The purpose of this document is to describe a detailed guide to installing the HDP 3.1 distribution on AWS using Apache Ambari. We will install HDP 3.1 on a three-node cluster using Amazon Linux 2 instances. The official documentation for installing HD 3.1 with Ambari can be found on this page: https://docs.cloudera.com/HDPDocuments/Ambari-2.7.3.0/bk_ambari-installation/content/ch_Getting_Ready.html
1. Preparing AWS instances
Fist we will launch three amazon Linux 2 instances. Connect to your AWS console go to EC2, launch instance and Select Amazon Linux 2 AMI.
For the purpose of this article we will chose t3a.2xlarge instance with 8 vCPUS and 32GB of memory (you could choose t3a.xlarge too if you want), for disk space at least 30GB.

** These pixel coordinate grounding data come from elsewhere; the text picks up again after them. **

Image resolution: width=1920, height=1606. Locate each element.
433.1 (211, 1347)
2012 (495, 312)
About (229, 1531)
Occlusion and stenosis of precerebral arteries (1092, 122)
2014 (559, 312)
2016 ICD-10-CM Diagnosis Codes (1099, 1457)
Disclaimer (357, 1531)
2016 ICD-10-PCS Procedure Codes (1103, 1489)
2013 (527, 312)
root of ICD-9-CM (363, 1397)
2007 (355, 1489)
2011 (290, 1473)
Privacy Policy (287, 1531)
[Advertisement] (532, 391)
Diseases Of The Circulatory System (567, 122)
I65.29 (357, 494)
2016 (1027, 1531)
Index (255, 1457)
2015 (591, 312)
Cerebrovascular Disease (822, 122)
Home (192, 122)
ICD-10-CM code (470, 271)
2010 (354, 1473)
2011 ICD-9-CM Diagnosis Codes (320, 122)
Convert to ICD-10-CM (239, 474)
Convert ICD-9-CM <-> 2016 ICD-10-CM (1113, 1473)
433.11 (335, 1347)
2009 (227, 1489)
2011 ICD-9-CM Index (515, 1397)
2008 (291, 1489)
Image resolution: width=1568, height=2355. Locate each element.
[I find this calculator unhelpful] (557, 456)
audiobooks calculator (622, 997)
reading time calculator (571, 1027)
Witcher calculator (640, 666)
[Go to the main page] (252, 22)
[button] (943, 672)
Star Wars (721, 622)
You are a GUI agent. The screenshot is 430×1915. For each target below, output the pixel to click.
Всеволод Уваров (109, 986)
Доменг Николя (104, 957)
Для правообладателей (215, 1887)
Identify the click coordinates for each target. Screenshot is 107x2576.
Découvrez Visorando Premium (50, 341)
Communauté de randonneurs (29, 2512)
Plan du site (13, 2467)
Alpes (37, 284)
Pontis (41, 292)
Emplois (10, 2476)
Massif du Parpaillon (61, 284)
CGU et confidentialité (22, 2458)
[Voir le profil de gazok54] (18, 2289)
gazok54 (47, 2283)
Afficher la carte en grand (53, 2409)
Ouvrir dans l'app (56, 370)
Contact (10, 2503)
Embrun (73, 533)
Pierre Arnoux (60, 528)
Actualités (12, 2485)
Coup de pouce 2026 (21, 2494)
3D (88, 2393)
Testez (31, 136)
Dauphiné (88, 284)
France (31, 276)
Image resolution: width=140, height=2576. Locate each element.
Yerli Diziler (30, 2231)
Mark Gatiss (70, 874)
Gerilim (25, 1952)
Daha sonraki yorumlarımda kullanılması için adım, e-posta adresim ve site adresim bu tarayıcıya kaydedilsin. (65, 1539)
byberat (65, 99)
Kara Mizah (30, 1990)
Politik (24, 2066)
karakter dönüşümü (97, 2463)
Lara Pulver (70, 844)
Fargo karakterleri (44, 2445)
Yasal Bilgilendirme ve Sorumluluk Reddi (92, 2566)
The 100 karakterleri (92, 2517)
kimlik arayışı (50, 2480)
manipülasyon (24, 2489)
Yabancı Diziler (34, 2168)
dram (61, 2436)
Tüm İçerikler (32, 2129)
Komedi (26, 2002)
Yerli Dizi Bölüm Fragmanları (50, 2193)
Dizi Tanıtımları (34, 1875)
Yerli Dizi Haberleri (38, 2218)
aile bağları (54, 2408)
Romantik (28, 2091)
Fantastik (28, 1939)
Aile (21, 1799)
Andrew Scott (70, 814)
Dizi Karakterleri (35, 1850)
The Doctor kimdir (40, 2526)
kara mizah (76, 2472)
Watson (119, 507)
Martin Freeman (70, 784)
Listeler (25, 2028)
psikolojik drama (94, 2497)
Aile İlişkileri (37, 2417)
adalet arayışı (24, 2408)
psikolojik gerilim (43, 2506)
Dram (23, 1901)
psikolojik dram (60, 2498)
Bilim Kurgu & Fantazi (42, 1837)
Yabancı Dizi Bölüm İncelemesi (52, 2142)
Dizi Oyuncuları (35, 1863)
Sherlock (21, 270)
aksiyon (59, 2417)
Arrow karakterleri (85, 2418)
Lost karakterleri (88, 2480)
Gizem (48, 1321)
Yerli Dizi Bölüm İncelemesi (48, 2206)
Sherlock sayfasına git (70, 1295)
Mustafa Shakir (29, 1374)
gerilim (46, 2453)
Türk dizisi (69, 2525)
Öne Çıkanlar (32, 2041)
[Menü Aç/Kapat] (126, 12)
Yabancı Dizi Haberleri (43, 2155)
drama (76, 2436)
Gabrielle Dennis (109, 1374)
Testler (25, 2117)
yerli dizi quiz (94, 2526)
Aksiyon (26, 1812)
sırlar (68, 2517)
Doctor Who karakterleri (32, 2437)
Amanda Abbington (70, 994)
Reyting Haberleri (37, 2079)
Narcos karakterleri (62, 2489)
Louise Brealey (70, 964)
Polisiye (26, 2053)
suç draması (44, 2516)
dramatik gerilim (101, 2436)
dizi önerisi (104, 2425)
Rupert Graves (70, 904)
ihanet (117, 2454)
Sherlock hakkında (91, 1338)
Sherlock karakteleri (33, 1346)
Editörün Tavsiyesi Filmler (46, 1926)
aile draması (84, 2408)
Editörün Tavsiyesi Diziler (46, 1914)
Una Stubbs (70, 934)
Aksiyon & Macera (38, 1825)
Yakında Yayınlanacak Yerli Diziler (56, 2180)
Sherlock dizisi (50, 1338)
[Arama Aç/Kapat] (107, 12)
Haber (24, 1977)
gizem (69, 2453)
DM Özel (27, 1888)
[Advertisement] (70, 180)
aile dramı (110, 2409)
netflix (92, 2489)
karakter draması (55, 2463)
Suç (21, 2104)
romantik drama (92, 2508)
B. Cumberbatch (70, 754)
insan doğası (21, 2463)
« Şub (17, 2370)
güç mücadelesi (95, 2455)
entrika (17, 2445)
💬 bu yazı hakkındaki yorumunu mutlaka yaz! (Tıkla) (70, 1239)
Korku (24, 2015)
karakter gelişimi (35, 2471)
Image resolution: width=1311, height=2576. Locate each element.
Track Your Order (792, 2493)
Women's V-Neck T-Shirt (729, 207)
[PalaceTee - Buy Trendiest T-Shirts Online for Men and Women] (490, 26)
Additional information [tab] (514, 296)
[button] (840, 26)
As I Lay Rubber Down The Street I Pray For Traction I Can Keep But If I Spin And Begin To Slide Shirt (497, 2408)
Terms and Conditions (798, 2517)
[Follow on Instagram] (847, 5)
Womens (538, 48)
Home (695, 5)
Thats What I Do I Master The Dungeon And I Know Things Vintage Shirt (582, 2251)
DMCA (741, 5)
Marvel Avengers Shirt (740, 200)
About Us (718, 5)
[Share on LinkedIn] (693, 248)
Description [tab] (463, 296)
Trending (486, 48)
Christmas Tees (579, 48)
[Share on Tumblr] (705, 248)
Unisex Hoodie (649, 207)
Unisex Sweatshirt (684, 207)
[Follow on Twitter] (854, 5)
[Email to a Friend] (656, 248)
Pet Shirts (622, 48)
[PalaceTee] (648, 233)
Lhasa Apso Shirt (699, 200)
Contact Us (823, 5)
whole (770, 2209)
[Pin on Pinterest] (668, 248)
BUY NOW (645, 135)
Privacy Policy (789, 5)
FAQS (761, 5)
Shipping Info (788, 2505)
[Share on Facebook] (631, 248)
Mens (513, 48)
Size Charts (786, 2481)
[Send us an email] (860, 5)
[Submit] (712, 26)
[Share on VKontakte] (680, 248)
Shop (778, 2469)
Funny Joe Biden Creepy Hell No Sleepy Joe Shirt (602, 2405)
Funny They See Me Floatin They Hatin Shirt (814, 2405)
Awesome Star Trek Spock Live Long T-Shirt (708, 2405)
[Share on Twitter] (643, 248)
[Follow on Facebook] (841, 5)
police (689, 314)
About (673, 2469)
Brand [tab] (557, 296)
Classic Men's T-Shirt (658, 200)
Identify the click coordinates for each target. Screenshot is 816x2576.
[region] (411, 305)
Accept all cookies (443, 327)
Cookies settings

Configure Security Group: For the purpose of this article we will allow all traffic
2. Preparing environments
First, we will connect in ssh on the 3 nodes of the cluster. The environment preparation commands are the same on the 3 Nodes, it is strongly advised to use a cli terminal which allows you to execute the same commands at the same time on 3 different hosts.
Connect as root on the 3 nodes of your cluster (1 of the nodes will be the Ambari-Server node)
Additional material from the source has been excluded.